NATS hopes to continue improving fuel efficiency improvements, but its 3Di scheme does not take noise into account

According to UK air traffic services provider NATS, the environmental and operational efficiency of UK airspace improved during the first half of this year. However, it faces a challenge to meet a new tighter year-end target set by the CAA. In 2012, NATS was set an incentivised efficiency performance target (called 3Di -meaning 3 dimensional inefficiency) by the CAA. Its aim is to get the most direct and most fuel efficient routes, saving aircraft having to stack, and cutting fuel use and CO2 emissions. Each flight is given a score of its efficiency, with zero being best. Most flights typically score between 15 and 35. This year the CAA set NATS an overall target of 23. Their score was 23.7 in 2013 and a score of 23.9 in 2012. NATS says it it achieves its target scores over 3 years, planes will have saved around 600,000 tonnes of CO2 will have been saved. As well as CDA (continuous descent approach) landings, smoother take-offs, and flying at the optimum level. NATS is straightening flight paths.
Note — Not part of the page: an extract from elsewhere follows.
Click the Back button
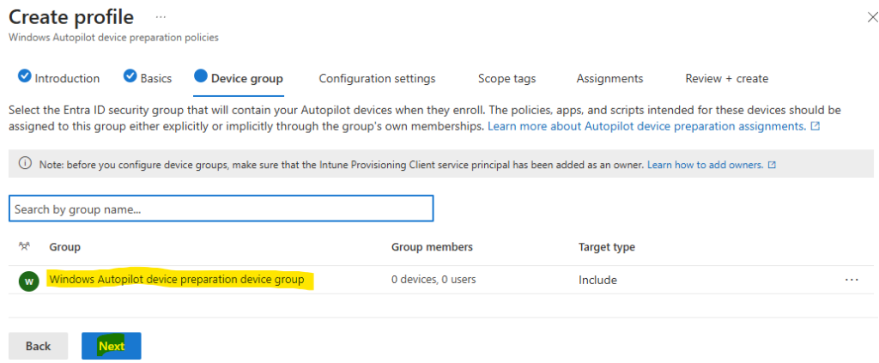 (x=38, y=346)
Their 3Di scores to not take account of the noise nuisance, and there are fears that some new flight path changes, helping NATS meet their target, are creating more noise from over-flying new areas.


NATS says of 3Di:

“The flight efficiency metric, known as 3Di, forms the cornerstone of a new incentive regime which is designed to deliver 600,000 tonnes of CO2 savings over the next three years, worth up to £120m in today’s fuel prices.

The introduction of the metric follows several years of developmental work by NATS in consultation with airline customers and the UK’s specialist aviation regulator, the CAA. The 3Di metric will help air traffic control route flight paths as close to the environmental optimum as possible by accurately measuring the efficiency of each flight in UK airspace.”
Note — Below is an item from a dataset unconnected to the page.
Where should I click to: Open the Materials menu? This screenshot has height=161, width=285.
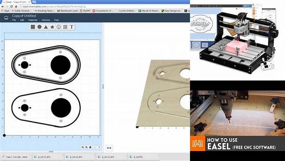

UK airspace environmental and operational efficiency continues to improve but NATS faces challenge

15 Aug 2014 (Greenair Online)

According to UK air traffic services provider NATS, the environmental and operational efficiency of UK airspace improved during the first half of this year. However, it faces a challenge to meet a new tighter year-end target set by the UK Civil Aviation Authority (CAA).

In 2012, NATS became the first ANSP [Air Navigation Service Provider] to be set an incentivised efficiency performance target by its regulatory authority [the CAA].
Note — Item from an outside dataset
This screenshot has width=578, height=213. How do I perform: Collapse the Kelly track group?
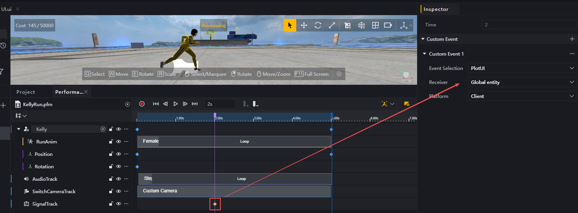19,129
NATS measures the route and trajectory of every aircraft flight within UK airspace using its three-dimensional inefficiency (3Di) metric, with each flight compared to a scale where zero represents total environmental efficiency. Most flights typically score between 15 and 35. During the January to June 2014 period, NATS achieved a rolling average score of 23.3, lower than the score of 23.7 for 2013 but higher than the 2014 target of 23 set by the CAA.

In the first year of the performance index, 2012, NATS achieved a 3Di score of 23.9 against a target of 24. If NATS achieves its target scores over the three-year period, around 600,000 tonnes of CO2 will have been saved.

“We’ve seen a gradual reduction in 3Di scores so far this year, demonstrating that UK airspace efficiency is improving, but we still have more to do to achieve the CAA’s target value by the end of the year,” commented Ian Jopson, NATS’ Head of Environmental Affairs.

“We’re currently focusing on a number of small scale airspace changes, as well as extending the flexible use of airspace with military users and further improvements in continuous descent approaches.”

According to NATS, its air traffic controllers can help earn a lower 3Di score by providing direct routes, smooth continuous climbs and descents, and optimum flight levels. Factors that can negatively affect the score include the weather, the volume of flights within the network and limited runway capacity leading to aircraft holding.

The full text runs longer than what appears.